WHAT TO DO: Would you please repeat the material exactly, from the first line to the last?

SOURCE MATERIAL:
• • • • • • •

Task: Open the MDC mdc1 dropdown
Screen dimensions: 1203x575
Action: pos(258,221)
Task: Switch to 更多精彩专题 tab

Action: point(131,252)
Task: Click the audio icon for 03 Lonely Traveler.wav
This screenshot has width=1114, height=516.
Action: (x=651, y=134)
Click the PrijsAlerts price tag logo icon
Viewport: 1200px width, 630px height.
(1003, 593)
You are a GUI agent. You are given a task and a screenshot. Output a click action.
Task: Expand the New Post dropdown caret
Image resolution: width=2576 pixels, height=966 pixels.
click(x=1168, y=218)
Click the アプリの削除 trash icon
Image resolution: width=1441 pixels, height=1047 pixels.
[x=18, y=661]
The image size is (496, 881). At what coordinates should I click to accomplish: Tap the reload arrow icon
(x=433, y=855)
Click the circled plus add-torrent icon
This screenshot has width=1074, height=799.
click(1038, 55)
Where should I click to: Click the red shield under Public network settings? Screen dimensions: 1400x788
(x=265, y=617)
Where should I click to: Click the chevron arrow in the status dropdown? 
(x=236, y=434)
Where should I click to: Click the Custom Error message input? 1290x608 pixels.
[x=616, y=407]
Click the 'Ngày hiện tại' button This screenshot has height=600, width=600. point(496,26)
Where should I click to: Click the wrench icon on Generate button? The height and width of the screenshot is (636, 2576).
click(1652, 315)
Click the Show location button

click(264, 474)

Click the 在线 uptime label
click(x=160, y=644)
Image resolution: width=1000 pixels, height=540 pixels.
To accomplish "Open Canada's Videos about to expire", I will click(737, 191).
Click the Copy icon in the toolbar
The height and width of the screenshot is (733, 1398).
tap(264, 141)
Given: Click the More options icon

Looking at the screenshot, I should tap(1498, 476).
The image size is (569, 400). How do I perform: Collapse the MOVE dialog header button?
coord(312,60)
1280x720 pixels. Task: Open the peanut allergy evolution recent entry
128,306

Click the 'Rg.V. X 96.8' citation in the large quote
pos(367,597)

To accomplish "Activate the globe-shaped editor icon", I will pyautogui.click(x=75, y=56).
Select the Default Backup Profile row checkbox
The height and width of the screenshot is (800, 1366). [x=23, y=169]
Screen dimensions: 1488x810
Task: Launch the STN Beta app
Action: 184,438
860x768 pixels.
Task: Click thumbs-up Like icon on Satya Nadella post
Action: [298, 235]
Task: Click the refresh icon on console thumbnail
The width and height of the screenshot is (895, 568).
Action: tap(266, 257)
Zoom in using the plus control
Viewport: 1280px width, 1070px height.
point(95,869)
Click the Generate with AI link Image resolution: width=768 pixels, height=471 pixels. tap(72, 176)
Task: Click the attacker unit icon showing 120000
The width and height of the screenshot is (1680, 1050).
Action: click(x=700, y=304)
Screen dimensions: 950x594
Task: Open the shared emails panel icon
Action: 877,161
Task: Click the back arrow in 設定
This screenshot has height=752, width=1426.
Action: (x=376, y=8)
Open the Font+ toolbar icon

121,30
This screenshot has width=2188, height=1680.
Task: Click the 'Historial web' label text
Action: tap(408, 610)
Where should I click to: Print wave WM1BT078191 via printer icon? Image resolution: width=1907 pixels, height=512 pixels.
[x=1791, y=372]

• • • • • • •

EXERCISE SOLUTION:
Task: Open the MDC mdc1 dropdown
Screen dimensions: 1203x575
Action: pos(258,221)
Task: Switch to 更多精彩专题 tab

Action: point(131,252)
Task: Click the audio icon for 03 Lonely Traveler.wav
This screenshot has width=1114, height=516.
Action: (x=651, y=134)
Click the PrijsAlerts price tag logo icon
Viewport: 1200px width, 630px height.
(1003, 593)
You are a GUI agent. You are given a task and a screenshot. Output a click action.
Task: Expand the New Post dropdown caret
Image resolution: width=2576 pixels, height=966 pixels.
click(x=1168, y=218)
Click the アプリの削除 trash icon
Image resolution: width=1441 pixels, height=1047 pixels.
[x=18, y=661]
The image size is (496, 881). At what coordinates should I click to accomplish: Tap the reload arrow icon
(x=433, y=855)
Click the circled plus add-torrent icon
This screenshot has width=1074, height=799.
click(1038, 55)
Where should I click to: Click the red shield under Public network settings? Screen dimensions: 1400x788
(x=265, y=617)
Where should I click to: Click the chevron arrow in the status dropdown? 
(x=236, y=434)
Where should I click to: Click the Custom Error message input? 1290x608 pixels.
[x=616, y=407]
Click the 'Ngày hiện tại' button This screenshot has height=600, width=600. point(496,26)
Where should I click to: Click the wrench icon on Generate button? The height and width of the screenshot is (636, 2576).
click(1652, 315)
Click the Show location button

click(264, 474)

Click the 在线 uptime label
click(x=160, y=644)
Image resolution: width=1000 pixels, height=540 pixels.
To accomplish "Open Canada's Videos about to expire", I will click(737, 191).
Click the Copy icon in the toolbar
The height and width of the screenshot is (733, 1398).
tap(264, 141)
Given: Click the More options icon

Looking at the screenshot, I should tap(1498, 476).
The image size is (569, 400). How do I perform: Collapse the MOVE dialog header button?
coord(312,60)
1280x720 pixels. Task: Open the peanut allergy evolution recent entry
128,306

Click the 'Rg.V. X 96.8' citation in the large quote
pos(367,597)

To accomplish "Activate the globe-shaped editor icon", I will pyautogui.click(x=75, y=56).
Select the Default Backup Profile row checkbox
The height and width of the screenshot is (800, 1366). [x=23, y=169]
Screen dimensions: 1488x810
Task: Launch the STN Beta app
Action: 184,438
860x768 pixels.
Task: Click thumbs-up Like icon on Satya Nadella post
Action: [298, 235]
Task: Click the refresh icon on console thumbnail
The width and height of the screenshot is (895, 568).
Action: tap(266, 257)
Zoom in using the plus control
Viewport: 1280px width, 1070px height.
point(95,869)
Click the Generate with AI link Image resolution: width=768 pixels, height=471 pixels. tap(72, 176)
Task: Click the attacker unit icon showing 120000
The width and height of the screenshot is (1680, 1050).
Action: click(x=700, y=304)
Screen dimensions: 950x594
Task: Open the shared emails panel icon
Action: 877,161
Task: Click the back arrow in 設定
This screenshot has height=752, width=1426.
Action: (x=376, y=8)
Open the Font+ toolbar icon

121,30
This screenshot has width=2188, height=1680.
Task: Click the 'Historial web' label text
Action: tap(408, 610)
Where should I click to: Print wave WM1BT078191 via printer icon? Image resolution: width=1907 pixels, height=512 pixels.
[x=1791, y=372]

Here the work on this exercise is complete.